# Task goal
Your output should be exactly the lines from the one containing "You are a GUI" through the final line of the following data, please, with no pictures.

Collected data:
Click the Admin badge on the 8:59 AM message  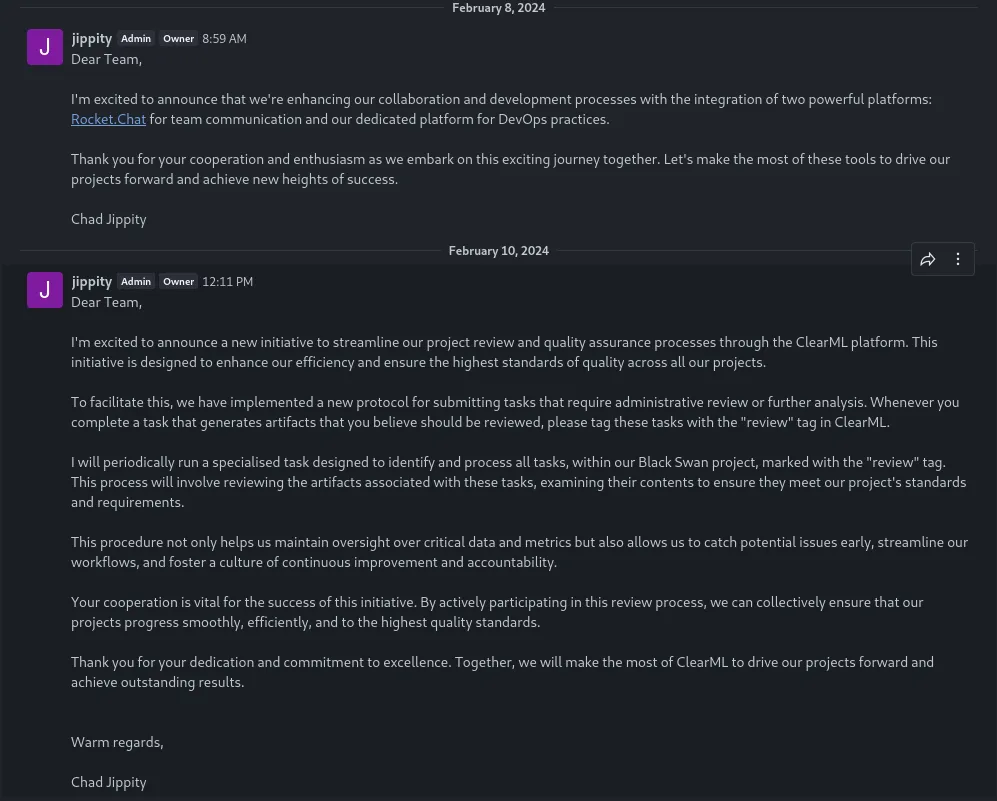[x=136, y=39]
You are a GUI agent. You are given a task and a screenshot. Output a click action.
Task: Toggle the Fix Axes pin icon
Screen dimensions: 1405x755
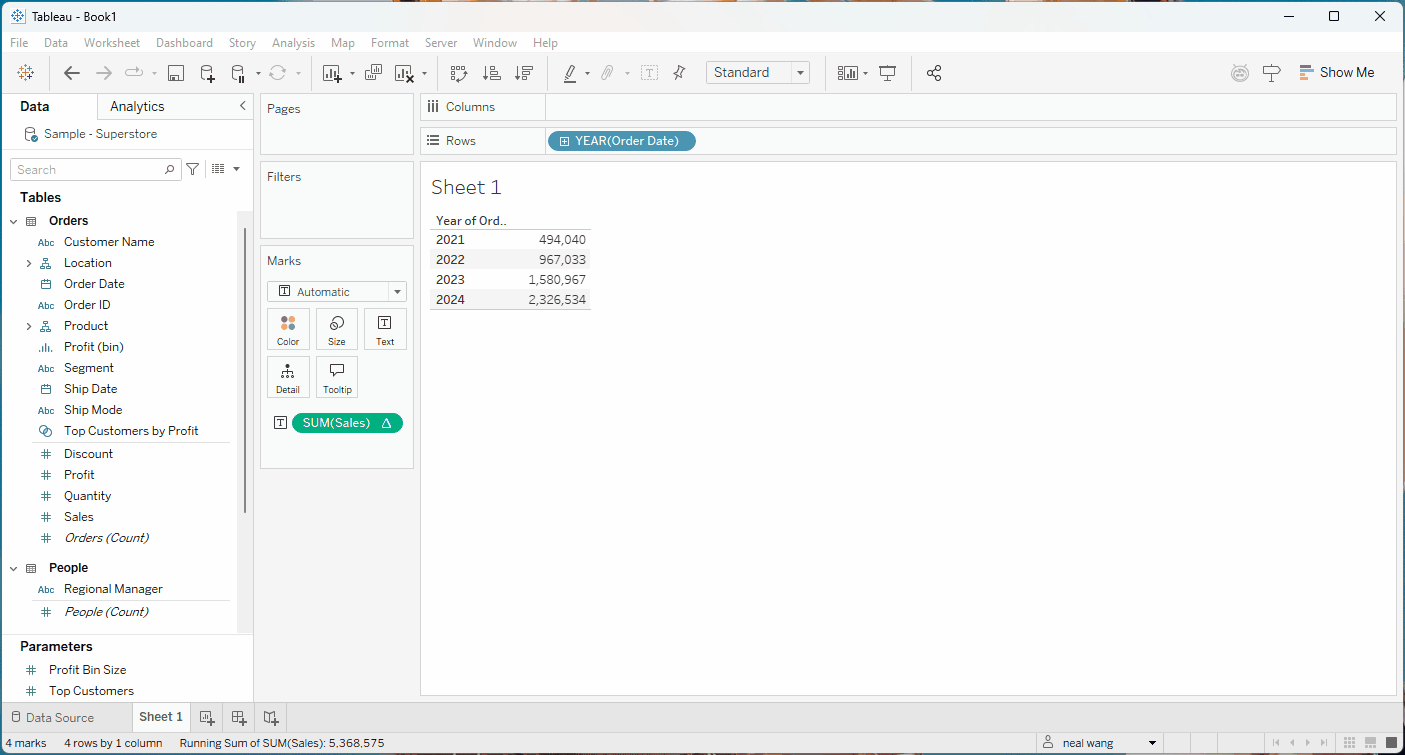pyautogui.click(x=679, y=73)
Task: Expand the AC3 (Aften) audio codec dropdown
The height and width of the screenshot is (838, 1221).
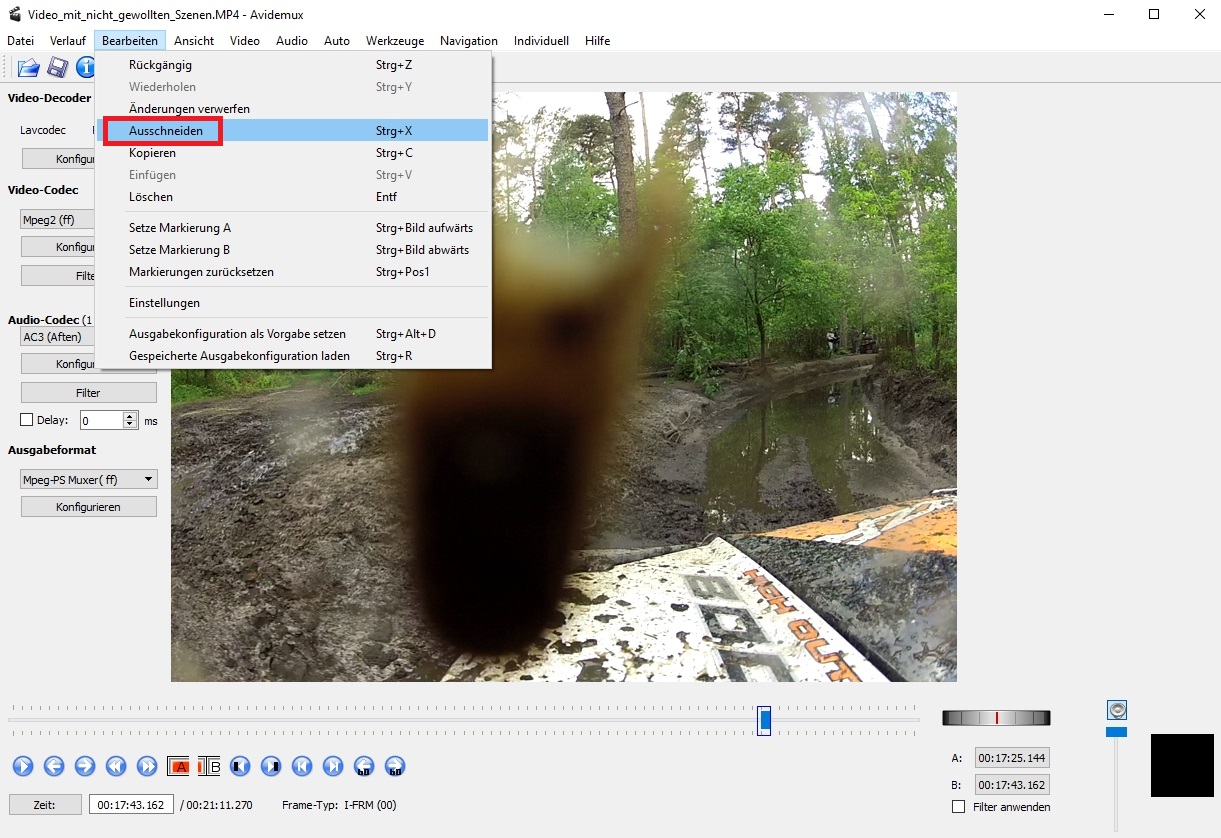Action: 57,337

# Completed task
You are a GUI agent. You are given a task and a screenshot. Output a click action.
Task: Toggle the Fix Axes pin icon
Screen dimensions: 1405x755
pyautogui.click(x=679, y=73)
Task: Expand the AC3 (Aften) audio codec dropdown
The height and width of the screenshot is (838, 1221).
Action: 57,337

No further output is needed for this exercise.